People v. Witherspoon
This text of 48 A.D.3d 599 (People v. Witherspoon) is published on Counsel Stack Legal Research, covering Appellate Division of the Supreme Court of the State of New York primary law. Counsel Stack provides free access to over 12 million legal documents including statutes, case law, regulations, and constitutions.
Opinion
Appeal by the defendant from a judgment of the Supreme Court, Kings County (Chun, J.), rendered September 5, 2006, [600]*600convicting him of operating a motor vehicle while under the influence of alcohol or drugs (two counts), aggravated unlicensed operation of a motor vehicle in the first degree, and driving without a seat belt, upon a jury verdict, and imposing sentence.
Ordered that the judgment is affirmed.
The defendant’s contention that the evidence was legally insufficient to support his convictions is unpreserved for appellate review (see CPL 470.05 [2]; People v Gray, 86 NY2d 10 [1995]). In any event, viewing the evidence in the light most favorable to the prosecution (see People v Contes, 60 NY2d 620 [1983]), we find that it was legally sufficient to establish the defendant’s guilt beyond a reasonable doubt. Moreover, upon the exercise of our factual review power (see CPL 470.15 [5]), we are satisfied that the verdict of guilt was not against the weight of the evidence (see People v Romero, 7 NY3d 633, 644-645 [2006]).
The defendant’s claim that the Justice who presided at his trial should have recused himself is without merit. Since no basis for disqualification pursuant to Judiciary Law § 14 was presented, it was up to the discretion of the Justice to decide whether or not to recuse himself (see People v Rolle, 37 AD3d 624, 624-625 [2007]; People v Daly, 20 AD3d 542 [2005]). Based upon the record before us, we conclude that the Justice properly declined to recuse himself.

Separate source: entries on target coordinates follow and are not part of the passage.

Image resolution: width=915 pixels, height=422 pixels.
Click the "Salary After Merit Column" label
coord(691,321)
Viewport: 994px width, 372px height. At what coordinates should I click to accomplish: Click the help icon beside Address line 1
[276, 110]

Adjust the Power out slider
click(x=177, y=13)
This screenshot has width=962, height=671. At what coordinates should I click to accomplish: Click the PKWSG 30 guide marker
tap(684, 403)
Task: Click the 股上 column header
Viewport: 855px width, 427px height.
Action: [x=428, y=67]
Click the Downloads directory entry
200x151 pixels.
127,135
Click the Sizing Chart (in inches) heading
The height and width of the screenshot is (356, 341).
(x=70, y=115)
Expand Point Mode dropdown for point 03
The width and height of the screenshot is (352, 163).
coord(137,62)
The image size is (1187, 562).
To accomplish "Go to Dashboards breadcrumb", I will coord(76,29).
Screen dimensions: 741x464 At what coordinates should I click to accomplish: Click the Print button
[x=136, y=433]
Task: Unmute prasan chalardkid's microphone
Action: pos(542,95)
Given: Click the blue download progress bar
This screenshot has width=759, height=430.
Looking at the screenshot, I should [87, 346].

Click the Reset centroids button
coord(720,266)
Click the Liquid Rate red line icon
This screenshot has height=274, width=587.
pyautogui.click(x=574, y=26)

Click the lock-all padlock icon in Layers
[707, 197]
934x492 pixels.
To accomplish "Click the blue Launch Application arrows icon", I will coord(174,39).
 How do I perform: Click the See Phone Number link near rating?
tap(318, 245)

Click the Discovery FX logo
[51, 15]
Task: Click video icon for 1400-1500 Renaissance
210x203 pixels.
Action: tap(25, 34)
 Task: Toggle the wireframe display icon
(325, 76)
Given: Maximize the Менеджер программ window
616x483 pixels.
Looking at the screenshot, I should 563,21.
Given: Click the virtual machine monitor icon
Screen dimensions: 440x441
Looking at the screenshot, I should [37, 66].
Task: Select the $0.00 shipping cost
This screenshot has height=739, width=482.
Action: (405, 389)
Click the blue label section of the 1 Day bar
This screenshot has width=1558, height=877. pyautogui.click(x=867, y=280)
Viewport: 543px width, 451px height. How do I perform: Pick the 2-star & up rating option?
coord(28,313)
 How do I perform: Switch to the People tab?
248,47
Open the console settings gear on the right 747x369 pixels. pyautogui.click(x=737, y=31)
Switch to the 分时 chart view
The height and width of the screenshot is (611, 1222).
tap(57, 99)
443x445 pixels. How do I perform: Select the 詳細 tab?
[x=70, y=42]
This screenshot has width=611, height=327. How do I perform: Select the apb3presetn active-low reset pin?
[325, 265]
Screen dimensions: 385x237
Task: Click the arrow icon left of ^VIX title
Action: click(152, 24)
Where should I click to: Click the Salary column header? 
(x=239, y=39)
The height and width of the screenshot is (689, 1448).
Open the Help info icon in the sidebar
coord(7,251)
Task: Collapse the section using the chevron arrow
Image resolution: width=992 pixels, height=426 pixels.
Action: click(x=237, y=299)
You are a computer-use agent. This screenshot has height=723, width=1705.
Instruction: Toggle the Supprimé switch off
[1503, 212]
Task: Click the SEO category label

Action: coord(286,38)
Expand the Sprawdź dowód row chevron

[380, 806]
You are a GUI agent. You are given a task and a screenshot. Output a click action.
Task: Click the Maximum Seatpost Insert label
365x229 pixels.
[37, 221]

The defendant’s contention that the prosecutor’s summation deprived him of a fair trial is unpreserved for appellate review, as defense counsel only made general, unspecified objections (see CPL 470.05 [2]; People v Romero, 7 NY3d 911 [2006]). In any event, a review of the challenged comments reveals that they were primarily fair comment on the evidence adduced at trial or responsive to defense counsel’s summation (see People v McHarris, 297 AD2d 824 [2002]; People v Cariola, 276 AD2d 800 [2000]). Moreover, even if some of these comments arguably were improper, under the circumstances, the defendant was not denied a fair trial (see People v Vallee, 21 AD3d 502 [2005]).
The sentence imposed was not excessive (see People v Suitte, 90 AD2d 80 [1982]).
The defendant’s remaining contentions are without merit. Rivera, J.P., Ritter, Dillon and Carni, JJ., concur.